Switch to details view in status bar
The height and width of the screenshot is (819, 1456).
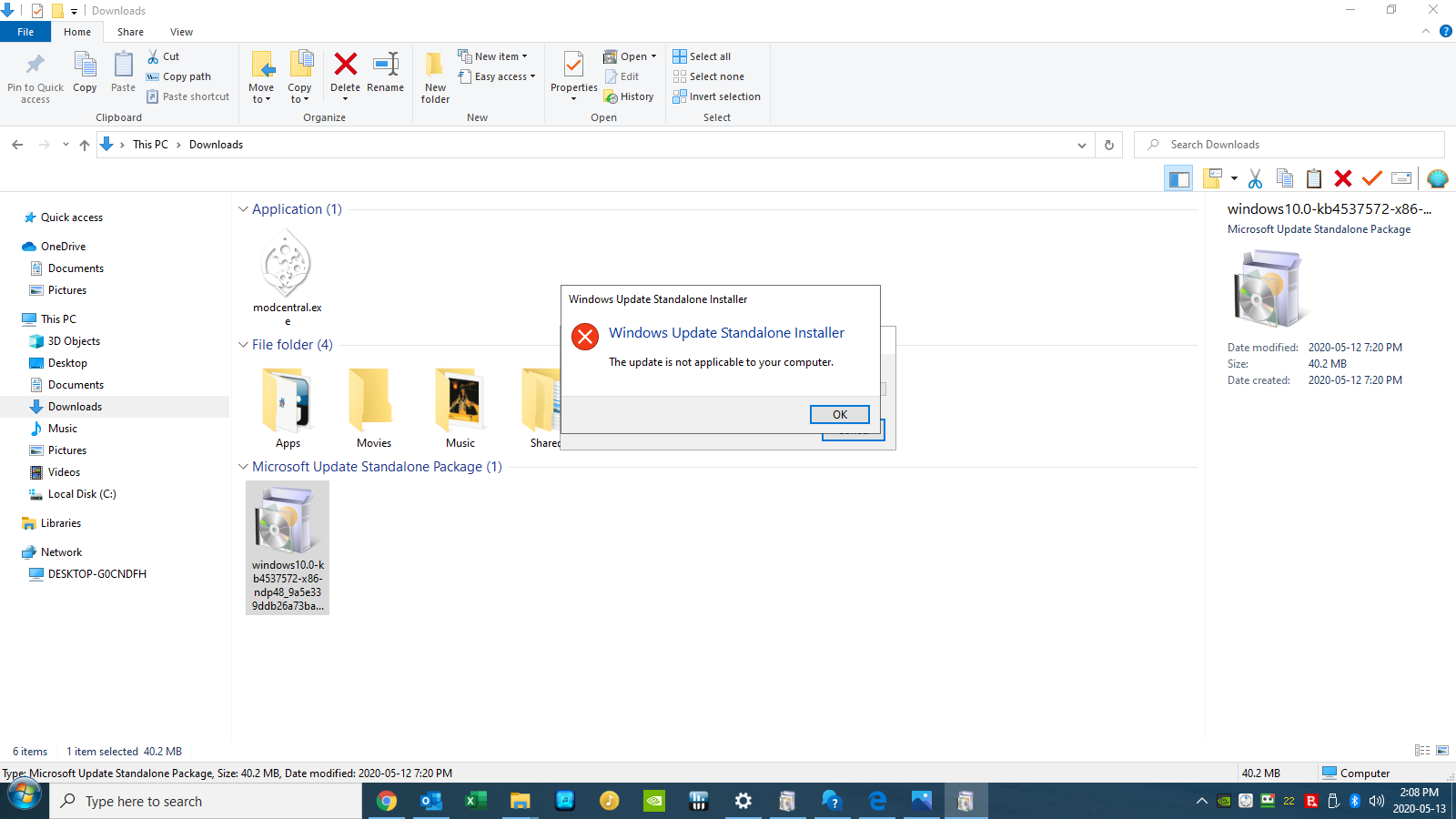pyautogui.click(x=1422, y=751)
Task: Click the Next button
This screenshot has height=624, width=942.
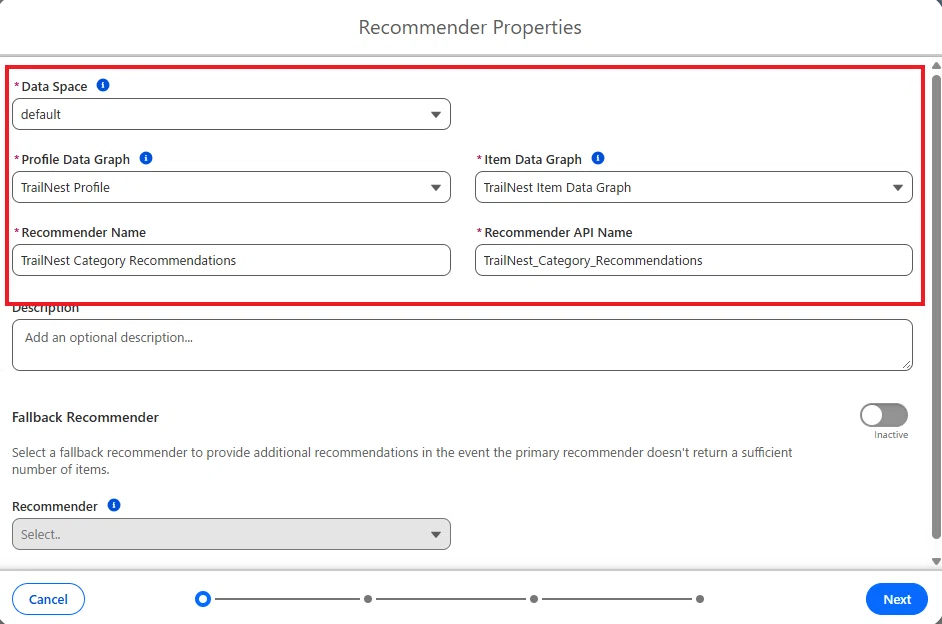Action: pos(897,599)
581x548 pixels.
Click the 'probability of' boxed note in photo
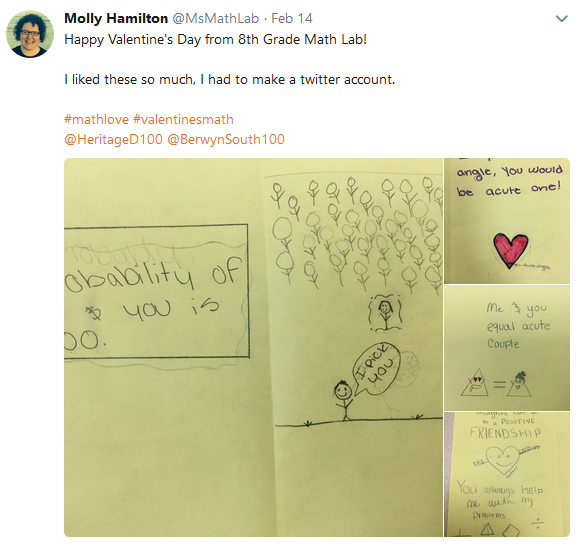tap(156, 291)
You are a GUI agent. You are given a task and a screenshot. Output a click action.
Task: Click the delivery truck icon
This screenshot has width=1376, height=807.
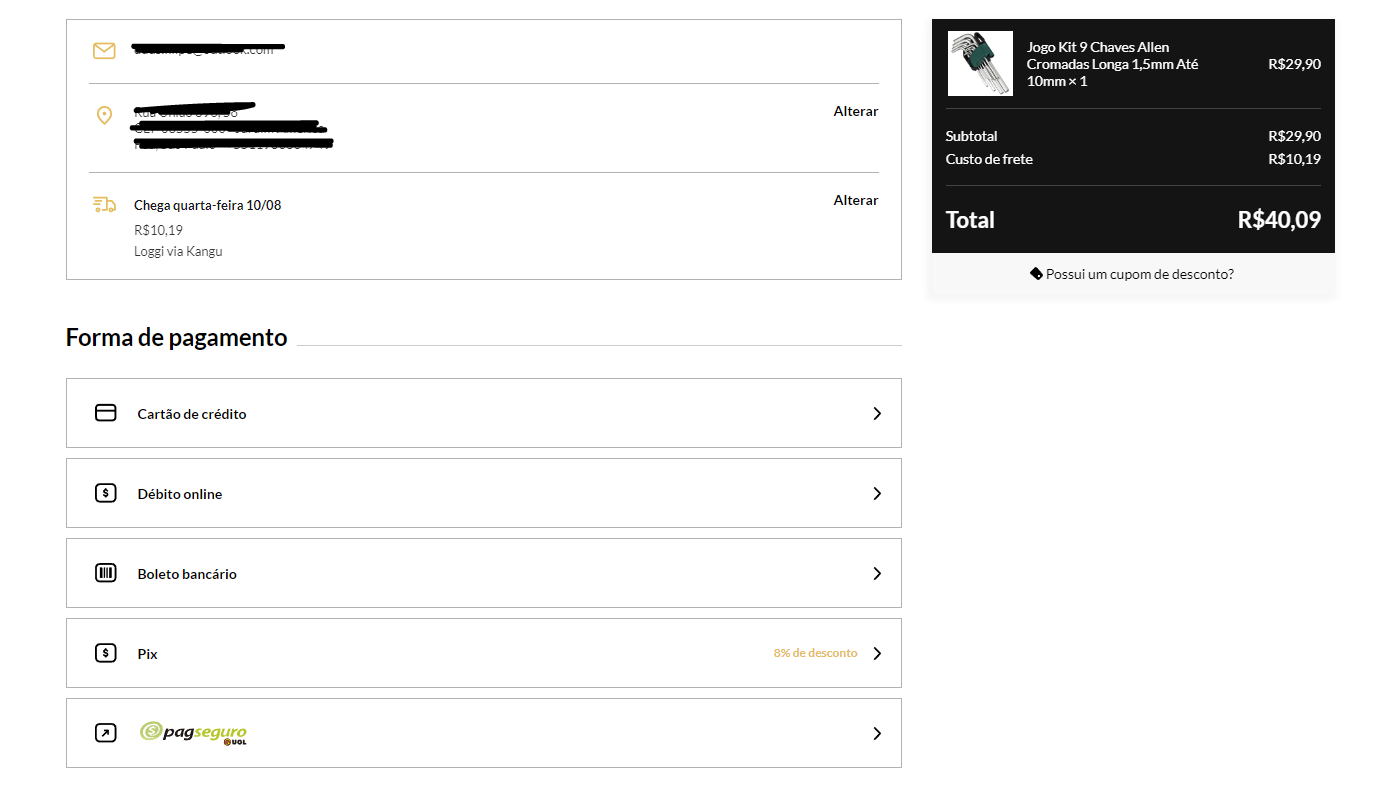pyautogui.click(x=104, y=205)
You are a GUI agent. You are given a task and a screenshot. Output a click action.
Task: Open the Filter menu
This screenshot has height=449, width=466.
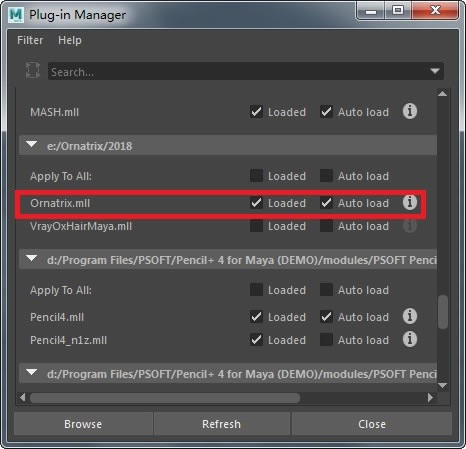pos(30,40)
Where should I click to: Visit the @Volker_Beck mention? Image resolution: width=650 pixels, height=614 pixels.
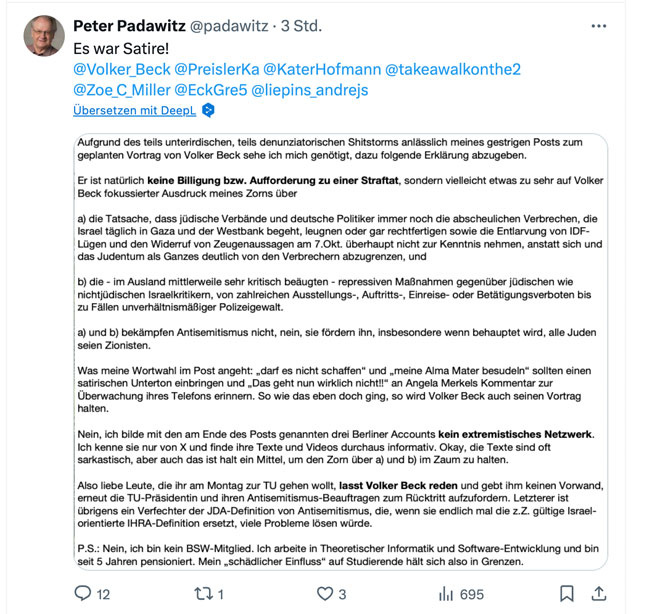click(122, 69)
================
A word-for-word copy of the listing is needed, with no pictures in it.

- SOLUTION TO THE PROBLEM -
Switch to details view in status bar
The height and width of the screenshot is (819, 1456).
pyautogui.click(x=1422, y=751)
Task: Click the Next button
This screenshot has height=624, width=942.
Action: pos(897,599)
581x548 pixels.
Click the 'probability of' boxed note in photo
tap(156, 291)
You are a GUI agent. You are given a task and a screenshot. Output a click action.
Task: Click the delivery truck icon
This screenshot has width=1376, height=807.
pyautogui.click(x=104, y=205)
You are a GUI agent. You are given a task and a screenshot. Output a click action.
Task: Open the Filter menu
This screenshot has height=449, width=466.
pos(30,40)
Where should I click to: Visit the @Volker_Beck mention? Image resolution: width=650 pixels, height=614 pixels.
click(122, 69)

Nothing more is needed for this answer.